The problem with the local governments’ idea of urbanization is that China is already facing a glut of unoccupied commercial and residential space. In some places, entire ghost cities have been built—New Ordos, Inner Mongolia, which has enough unoccupied apartments to accommodate almost a million people, being perhaps the most famous example. Such space is typically in the hands of investors, who tend to hold it as a store of value rather than a source of rental income. Much of China’s real estate development thus consists of little more than turning land into empty buildings.
Same bed, different dreams
Beijing’s economic planners naturally have a different view of urbanization. For them, it’s about ‘rebalancing’ the Chinese economy by moving rural residents into cities. This is not only supposed to make them more productive but also to turn them into middle-class consumers, thereby facilitating a transition from investment to consumption-led growth. Unlike local officials, who are mainly interested in urbanizing rural land by replacing farms with cityscapes, Beijing’s goal is to urbanize China’s population.
A logical first step would be to remove the legal distinction between rural and urban residents. Under the current system, the approximately 200 million rural migrants now living in China’s cities continue to be considered as residents of their places of origin. This makes them ineligible for social welfare benefits like medical insurance and K-12 public education that are provided by city governments.
Beijing would also like to see local governments build more affordable housing for the newly urbanized population. A high share of China’s residential development typically consists of luxury apartments and ‘villas’ that ordinary families cannot afford. Local governments can get high prices for the land on which such projects are built, so can developers because they generate high margins, and speculators find them easy to flip. But they do nothing to address the needs of rural migrants, who generally work low-wage factory and construction jobs.
Beijing and the local governments thus find themselves in the “same bed with different dreams,” as the Chinese saying has it. The former would like to see reforms that would facilitate the integration of rural residents into urban society. But the latter would prefer to preserve the status quo for the sake of balancing their budgets and keeping growth rates up.
It is thus unsurprising that the first draft of the urbanization plan drawn up by the National Development and Reform Commission, China’s top planning body, was reportedly rejected by Premier Li Keqiang. The plan apparently was long on ideas for infrastructure spending but short on the kind of detailed economic reforms that Beijing is looking for.
Resolving the standoff
The current slowdown in the Chinese economy is primarily the result of this standoff between Beijing and the local governments. As long as the former is insisting on real reform, investment growth is not going to pick up. But as long as the latter are able to keep reforms from going forward, consumption is not going to emerge as an alternative driver for China’s economic growth.

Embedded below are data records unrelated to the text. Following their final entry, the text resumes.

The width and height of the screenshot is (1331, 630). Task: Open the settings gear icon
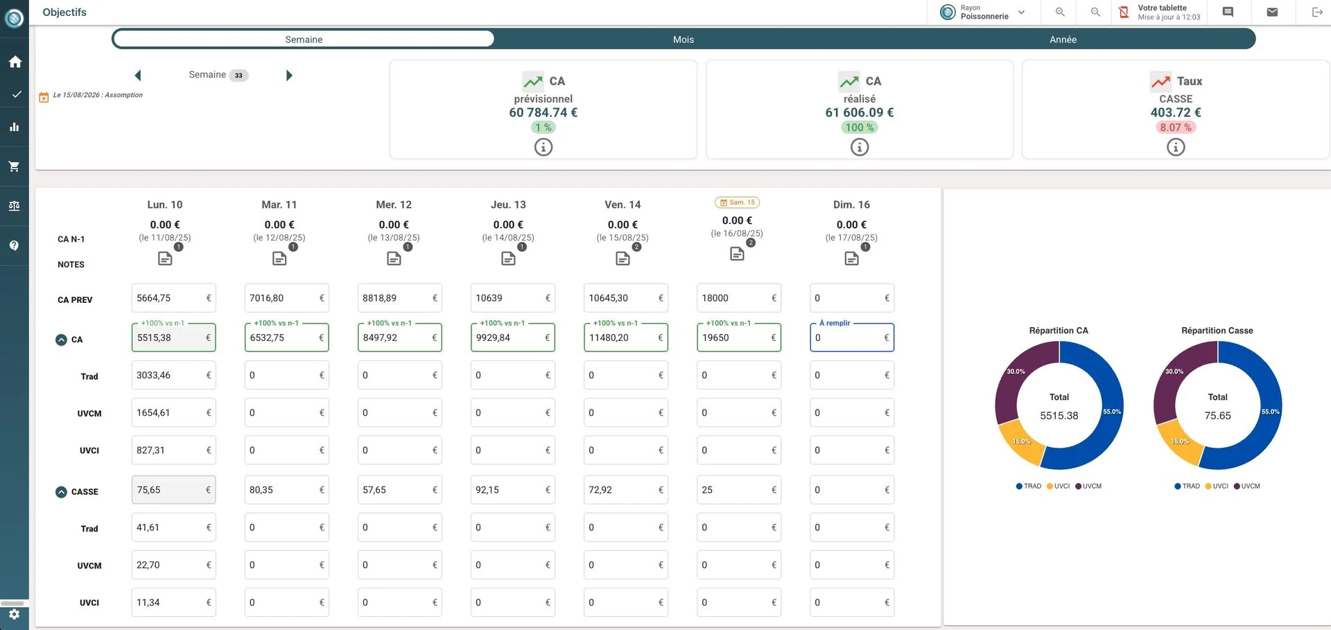coord(14,614)
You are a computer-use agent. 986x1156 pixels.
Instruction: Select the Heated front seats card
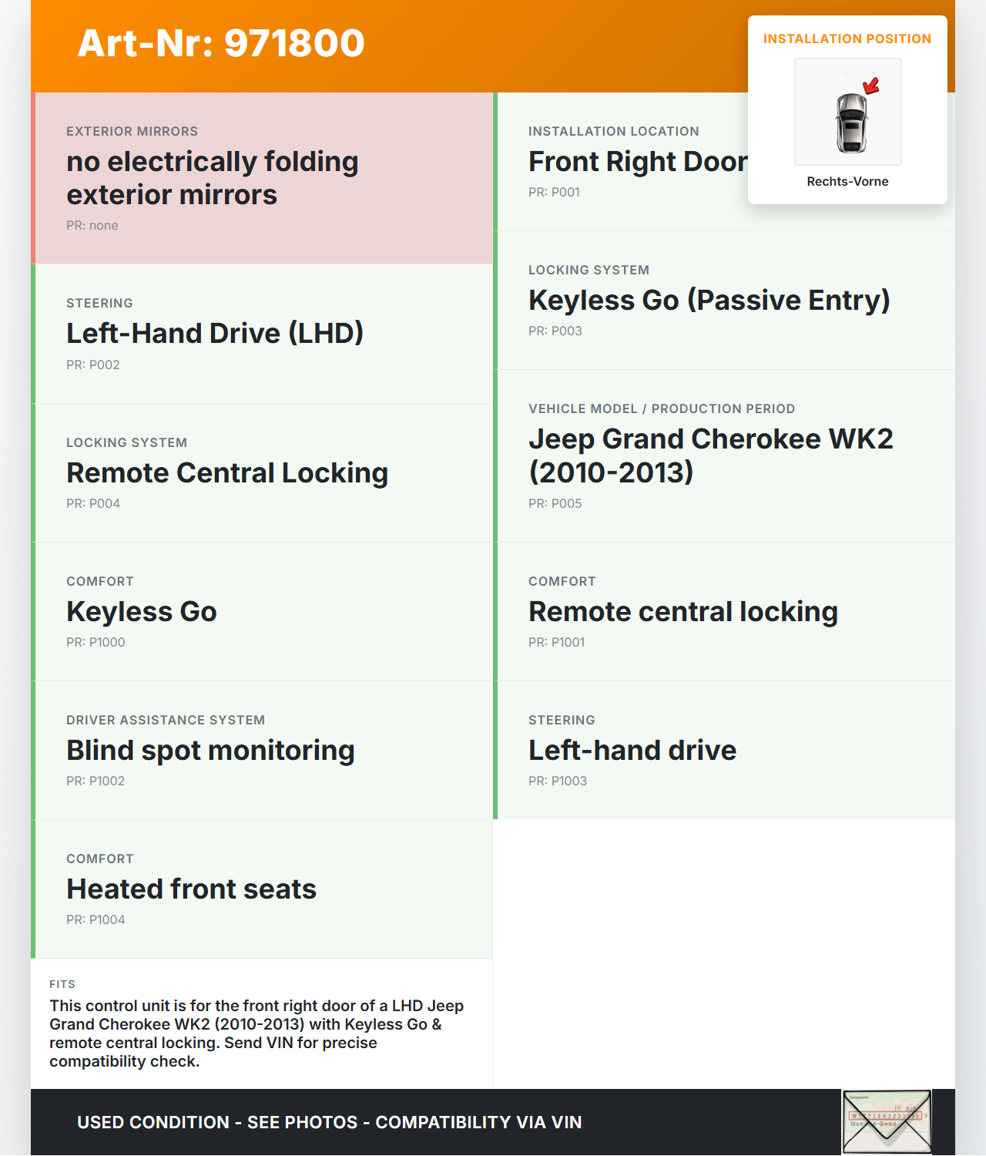pyautogui.click(x=262, y=889)
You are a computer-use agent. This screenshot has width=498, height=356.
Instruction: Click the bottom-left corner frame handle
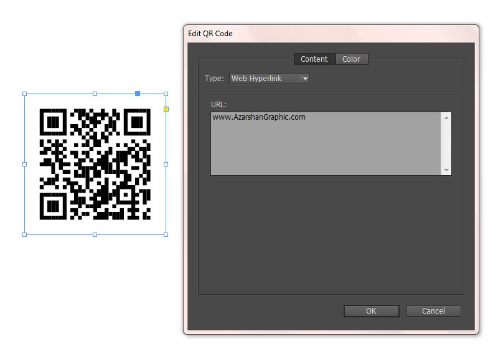24,234
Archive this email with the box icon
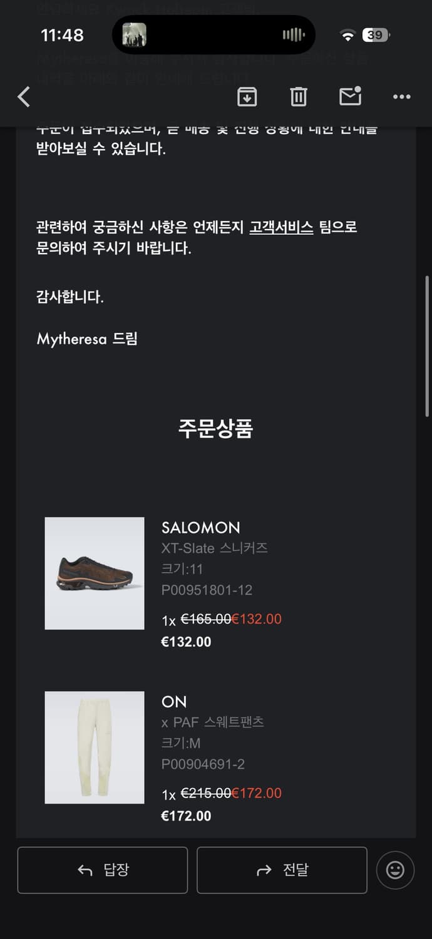Viewport: 432px width, 939px height. (247, 97)
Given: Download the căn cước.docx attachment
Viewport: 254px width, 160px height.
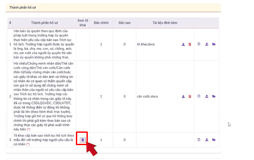Looking at the screenshot, I should [183, 97].
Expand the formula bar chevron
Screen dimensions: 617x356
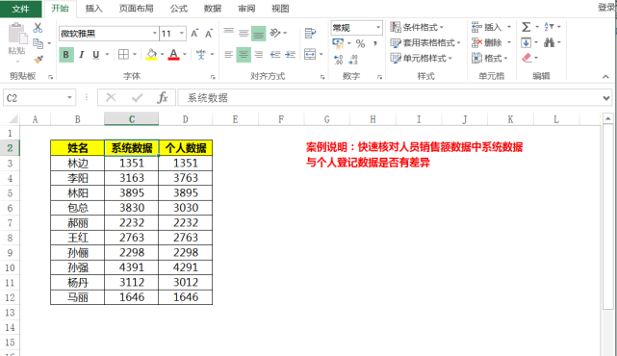606,98
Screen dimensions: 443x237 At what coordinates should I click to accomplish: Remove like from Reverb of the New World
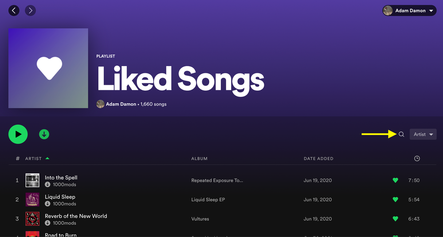point(395,219)
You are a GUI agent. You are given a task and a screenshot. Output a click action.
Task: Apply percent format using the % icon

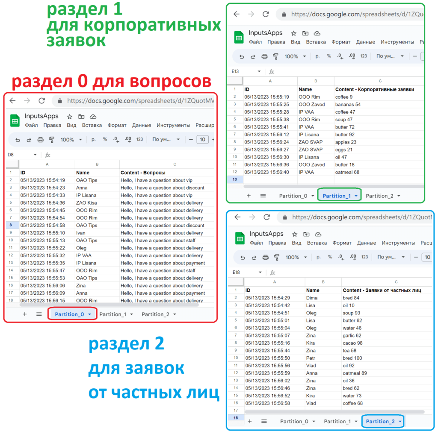tap(105, 140)
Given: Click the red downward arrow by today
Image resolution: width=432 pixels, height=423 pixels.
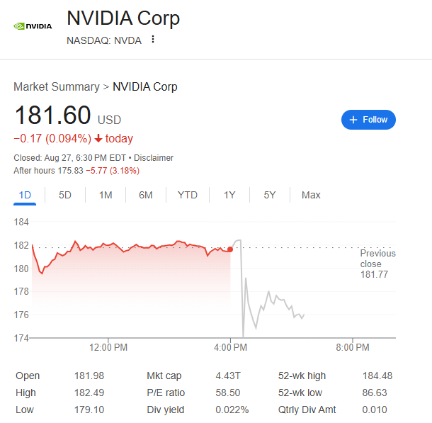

This standoff cannot continue indefinitely. Sometime later this year, a compromise between Beijing and the local governments is likely to be reached. Once this happens, the latter will give a green light to go ahead with many of the projects they have already planned. Even though these will undoubtedly, tend to be on a smaller scale than originally envisaged and have a variety of conditions attached, a new Chinese investment boom will finally be underway.
That might be a good time to think about covering some of those short commodity-currency positions.